Text excerpt -
--- START ---

Global military spending up 2.6% in 2020 despite pandemic
Global military expenditure rose by 2.6% to $1.98trn last year despite some defence funds being reallocated to fight the Covid-19 pandemic, the Stockholm International Peace Research Institute said in a report issued on Monday.
The 2.6% increase when compared to the spending level of 2019 came even as global gross domestic product shrank by 4.4%.
As a result, military spending as a share of GDP - the so-called 'military burden' - reached a global average of 2.4% in 2020, up from 2.2% in 2019. That was the biggest year-on-year increase in the military burden since the global financial and economic crisis of 2009, said the report.
According to research, the five biggest spenders in 2020, which together accounted for 62% of global military expenditure, were the United States, China, India, Russia and the United Kingdom. Military spending by China grew for the 26th consecutive year.

--- END ---

Work instruction 1 -
Copy the passage of the text on 2020 military spending starting at "The 2.6% increase" and ending at "said the report.", word for word.
Work instruction 2 -
Pick up the text on global military spending in 2020 after its last sentence and continue it.

Recorded information -
--- START ---

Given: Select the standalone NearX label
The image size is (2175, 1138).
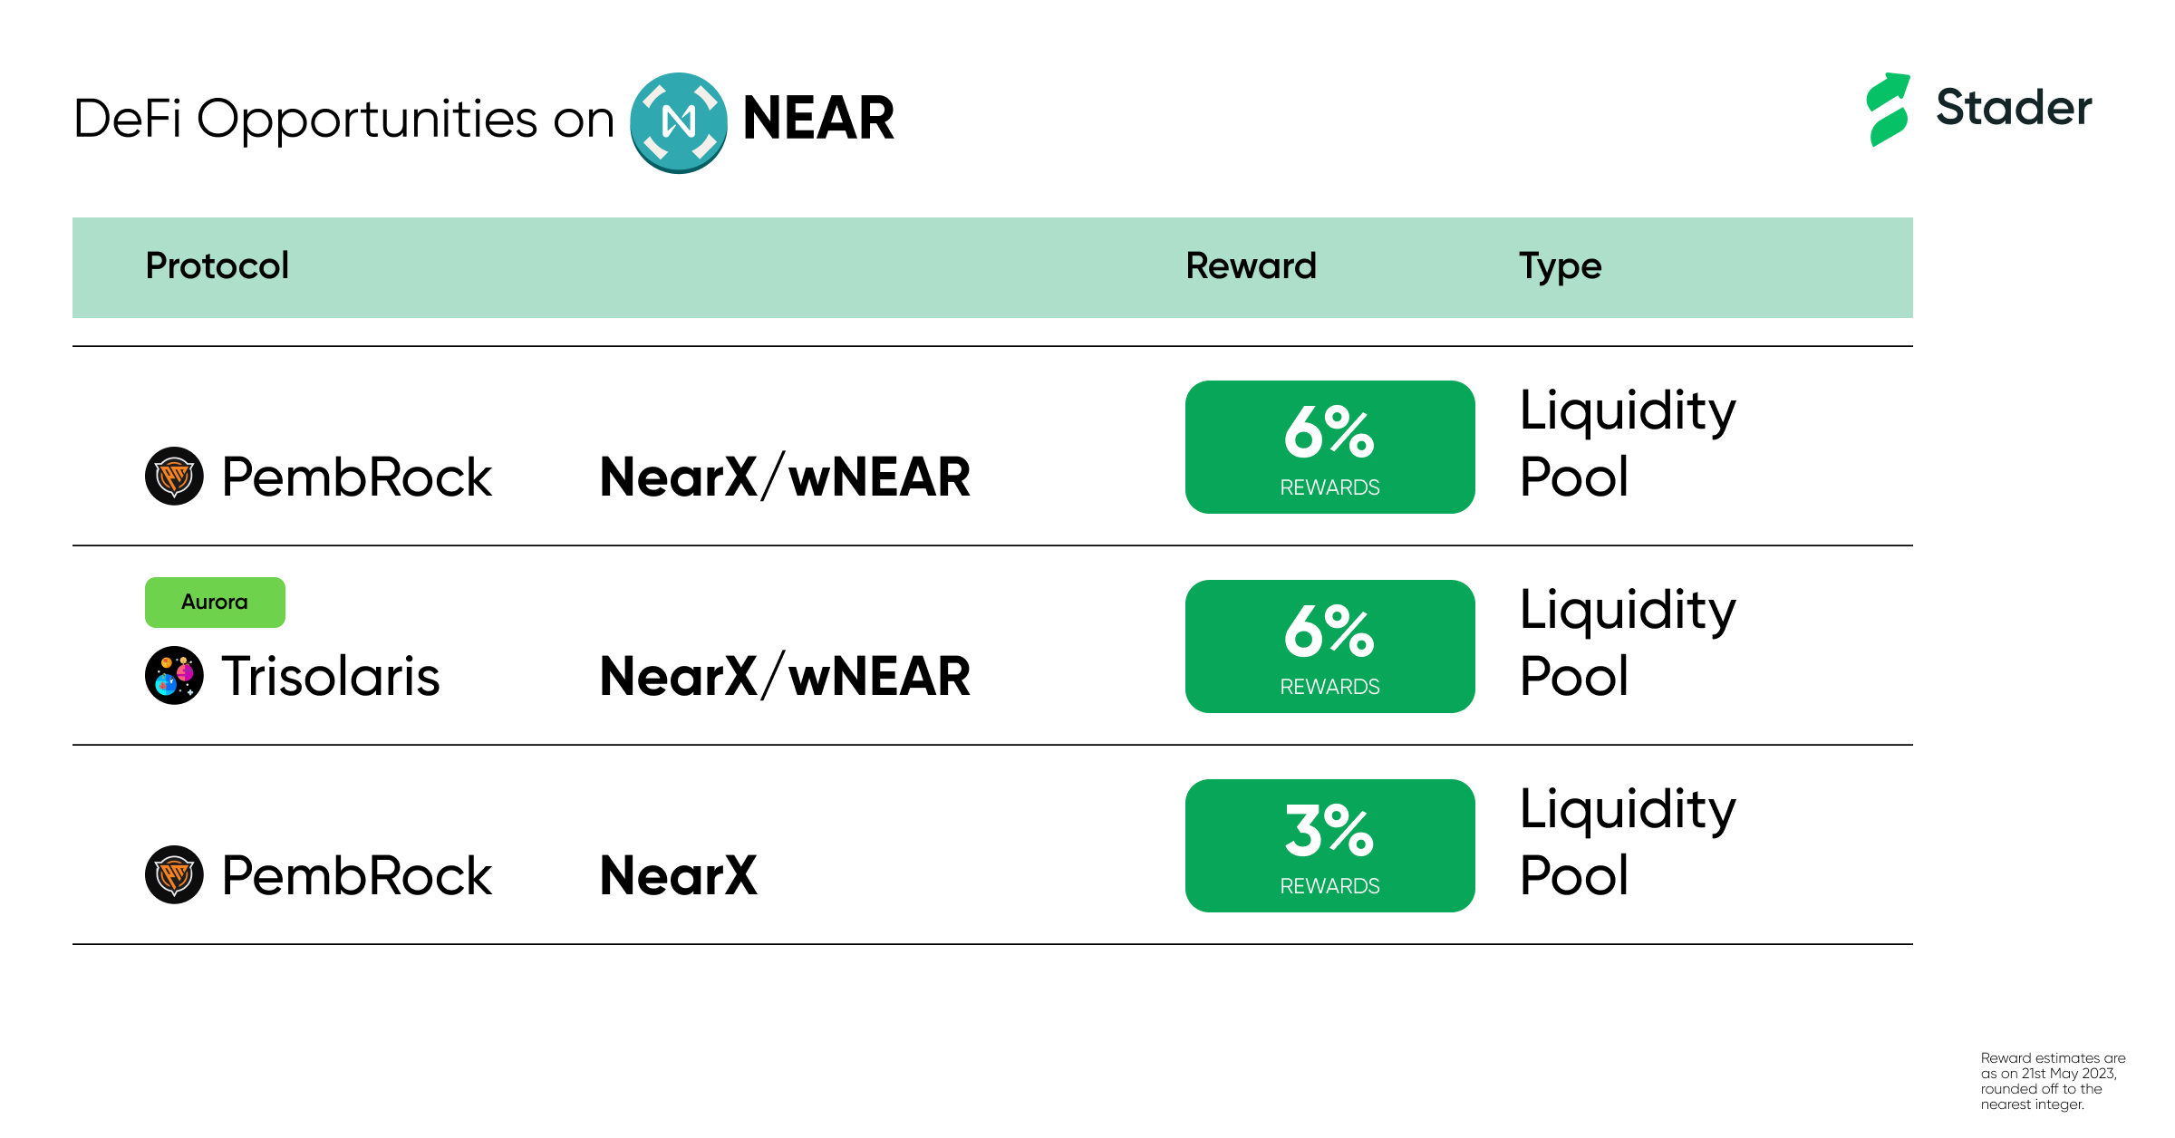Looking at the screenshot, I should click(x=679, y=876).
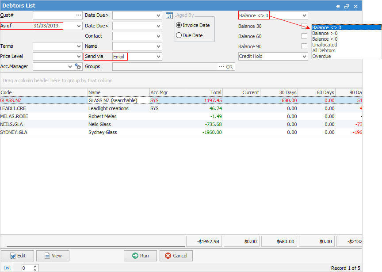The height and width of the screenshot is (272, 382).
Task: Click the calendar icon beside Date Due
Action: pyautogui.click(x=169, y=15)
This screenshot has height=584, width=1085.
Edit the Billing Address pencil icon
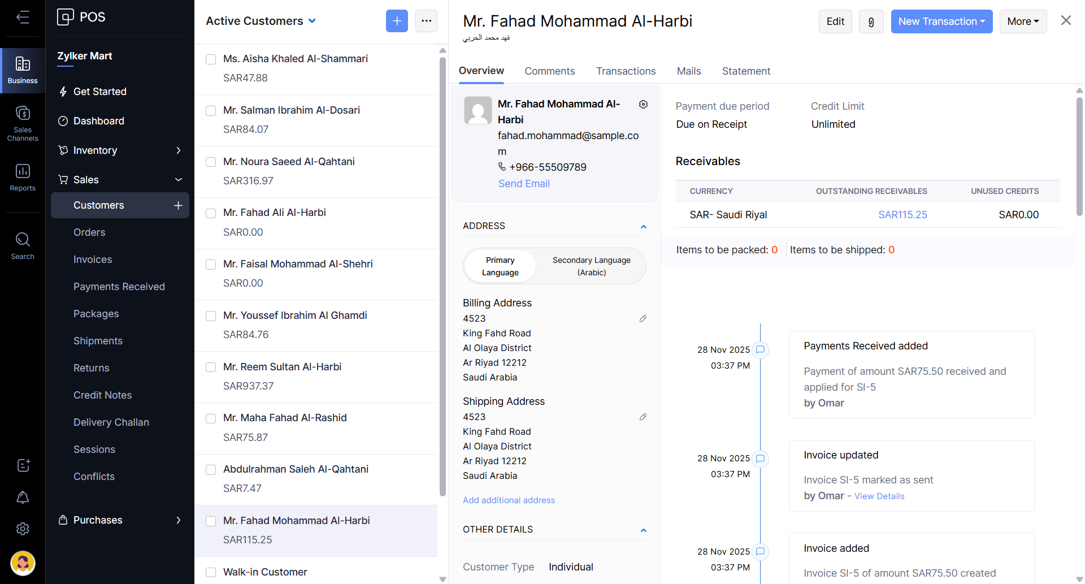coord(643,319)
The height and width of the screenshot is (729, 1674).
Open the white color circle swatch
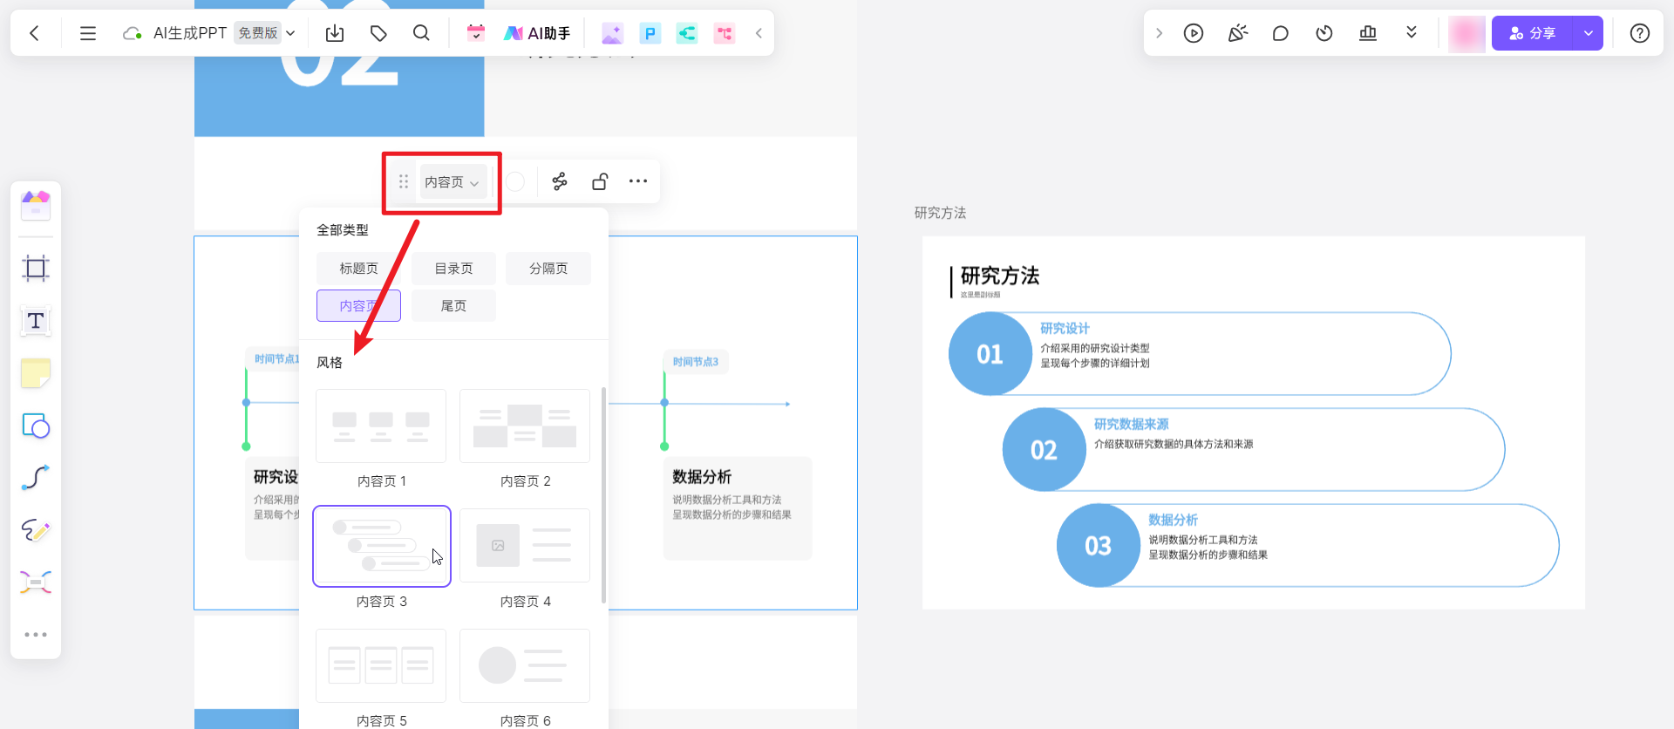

--- END ---

Exercise answer 1 -
The 2.6% increase when compared to the spending level of 2019 came even as global gross domestic product shrank by 4.4%.
As a result, military spending as a share of GDP - the so-called 'military burden' - reached a global average of 2.4% in 2020, up from 2.2% in 2019. That was the biggest year-on-year increase in the military burden since the global financial and economic crisis of 2009, said the report.

Exercise answer 2 -
US military expenditure reached an estimated $778 billion last year, 4.4% more than in 2019. With the world's biggest defence budget, the United States accounted for 39% of total global military expenditure in 2020.
Some countries, such as Chile and South Korea, redirected part of their planned military spending to their pandemic response. Several others, including Brazil and Russia, spent considerably less than their initial military budgets for 2020.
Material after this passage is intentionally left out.